A Buckinghamshire landowner has failed in her Appeal Court attempt to overturn a High Court order under which she must transfer her land to her neighbours.
The purchasers of one of six houses constructed on a former derelict farm in Fawley negotiated a right of pre-emption in their 1985 conveyance. This stipulated that, if no planning consent for the development of a neighbouring site were obtained, the owner of that site would not sell the land for 20 years without first offering them the opportunity to buy it.
They instructed their solicitor to register the right of pre-emption as a Class C(iv) land charge, but the solicitor failed to effect a valid registration.
In 1991, the owner of the neighbouring land transferred it to his wife after being told by his solicitor that the right of pre-emption had not been registered and that, in those circumstances, his wife would be free to take possession.
In the High Court, the judge held that, in spite of this, the pre-emption right was an interest in the land by which the former owner’s wife remained bound.
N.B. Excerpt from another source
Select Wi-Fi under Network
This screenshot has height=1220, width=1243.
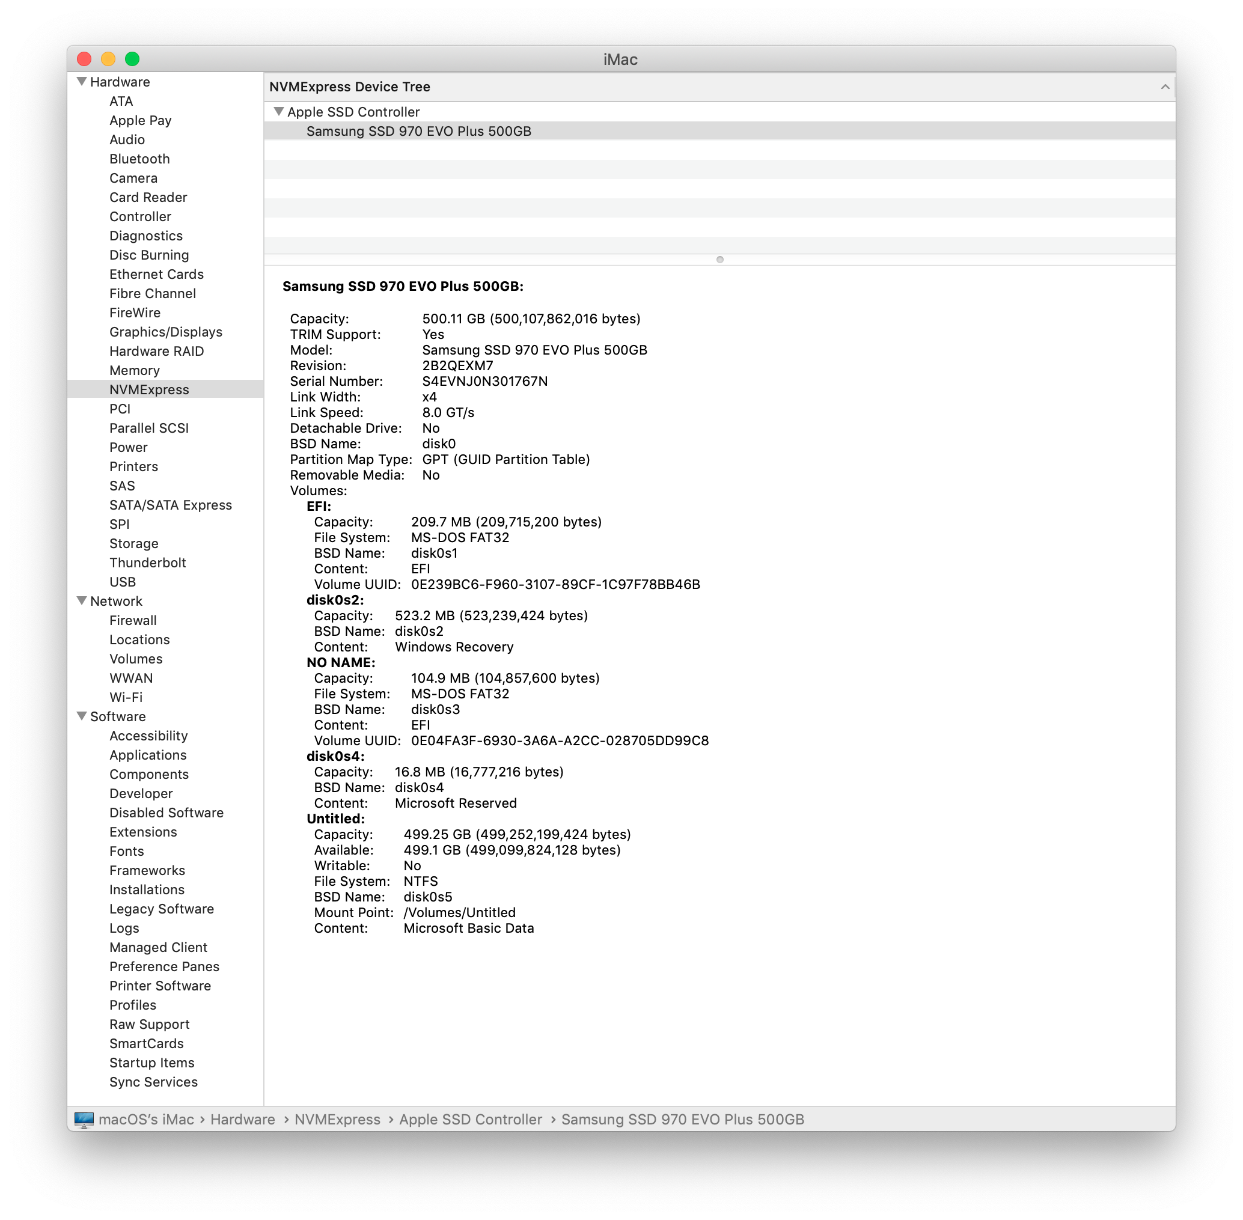[x=126, y=697]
Challenging that decision, Peter Birts QC, for the appellant, argued that “given the wording of the covenant containing the right, the judge ought to have held that no positive obligation could be implied from its terms and that, since it did not include the vendor’s successors in title, on its proper construction, it was not, in contrast to other covenants, intended to bind them”.
The Appeal Court judges have dismissed the challenge, and are set to give their reasons, in writing, at a later date.
Fisher and another v Merer Court of Appeal (Potter, Mummery and Arden LJJ) 8 May 2003.